Perpassou por todo o discurso do ainda Presidente da Comissão Europeia uma clara in­tenção de aproveitar a oportunidade para realizar um balanço – diria que um primeiro último balanço – do que foram os seus dois mandatos à frente da Comissão Europeia, com particular ênfase colocado tanto nas dificuldades que se depararam no segundo mandato como, sobre­tudo, nas medidas e rumos adotados para enfrentar a crise que, de conjuntural, em determinado momento, amea­çou tornar-se estrutural e propagar-se a toda a União Europeia. E, dentro desta crise e de forma particular, a impropria­mente chamada “crise do euro”. Por toda a orientação que esteve subjacente ao dis­curso proferido por Durão Barroso, conseguiu-se perceber que o ainda Presidente da Comis­são Europeia já terá dado por adquirido que os seus dias à frente do executivo comuni­tário terminarão, definitivamente, a 1 de Novembro deste ano. E que o vaga e espaçadamente demons­trado interesse na renovação do mandato em curso, já será ideia totalmente abandonada e posta de lado pelo ainda Presidente da Comissão Eu­ropeia. Sem risco de muito erro, cremos que este discurso de Durão Barroso – este verdadeiro “discurso da abdicação” – equivale à primeira manifestação pública dessa consciência e à primeira assunção expressa da mesma. As movimentações que já se travam no quadro do próprio Partido Popular Europeu, com a proliferação de putati­vos candidatos à sucessão de Durão Barroso, parecem indiciar que a escolha dos po­pulares europeus – que tem sido sucessivamente adiada e protelada – não recairá no Presidente em exercício.
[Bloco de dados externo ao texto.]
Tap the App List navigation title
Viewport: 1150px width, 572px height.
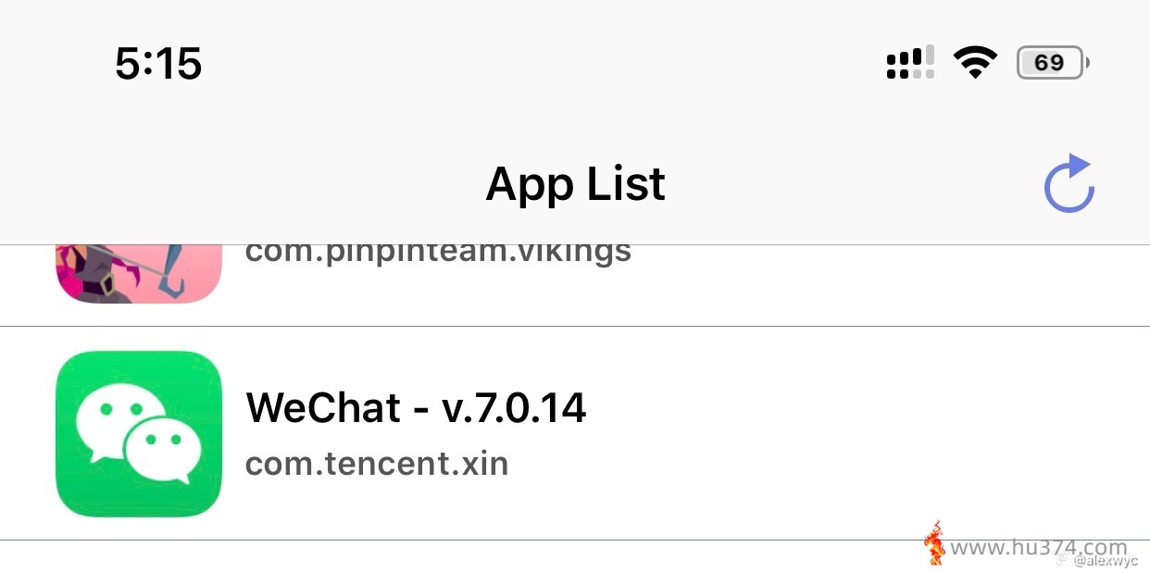click(575, 183)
Jean-Claude Junker, o antigo Primeiro-Ministro e Ministro das Finanças do Luxemburgo, decano dos líderes europeus, prefigura-se como o mais bem colocado e o mais bem posicionado para ser apresentado como o candidato do Partido à incumbência. E, a assim ser, teremos em Maio deste ano umas eleições para o Par­lamento Europeu que terá subjacente – indireta e mediatamente – uma escolha para Presidente da Comissão Europeia a travar-se entre o luxemburguês Jean-Claude Junker e o alemão Martin Schulz. A opção não se afigurará – salvo melhor opinião – difícil de ser tomada….
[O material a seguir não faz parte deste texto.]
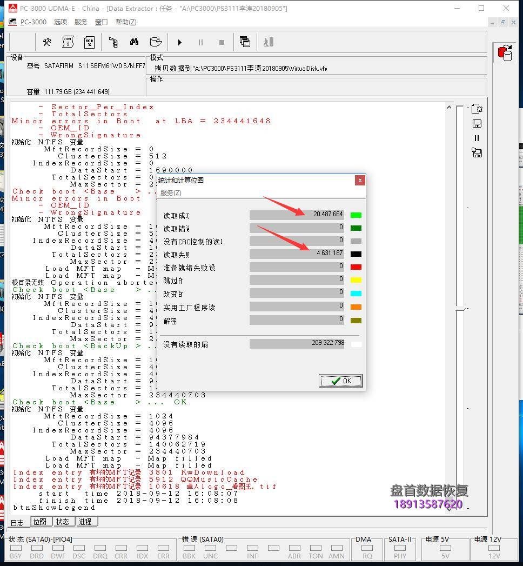523x566 pixels.
Task: Close the 统计和计算位图 dialog
Action: (x=360, y=181)
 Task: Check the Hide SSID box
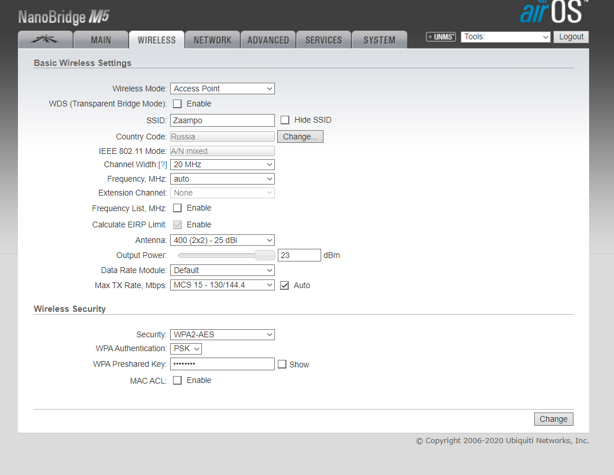[x=285, y=120]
Durão Barroso, por seu lado, sugere já ter compreendido e alcançado plenamente o que está em causa e o que se avizinha. Ele e quem o rodeia. Não por acaso ou por co­incidência – para quem acreditar que existem coincidências na política…. – escassos dias após pronunciar o primeiro dos seus últimos discursos, é divulgada na política doméstica uma moção de estratégia partidária que a generalidade dos comentadores viu como destinando-se a afastar alguns da corrida a Belém e, ao mesmo tempo, cons­tituir uma passadeira vermelha estendida ao atual Presidente da Comissão Europeia para corporizar uma candidatura presidencial. Se Bruxelas serviu de exílio dourado às responsabilidades governativas em seu tempo conferidas pelo eleitorado, Belém pode ser sempre a retaguarda de recuo do dito exílio. Nesse contexto, tanto o discurso como a moção apresentam uma sintonia que é impossível não saltar à vista de qual­quer observador. Mesmo dos menos atreitos às teses conspirativas ou aos processos de intenções….
Para já, centremo-nos na sucessão em Bruxelas. É esse o tema que estará em cima da mesa nos tempos mais próximos e sobre ele talvez fosse prudente não haver distra­ções. Porque para Portugal não será indiferente o próximo presidente da Comissão Eu­ropeia ser Jean-Claude Junker ou Martin Schulz.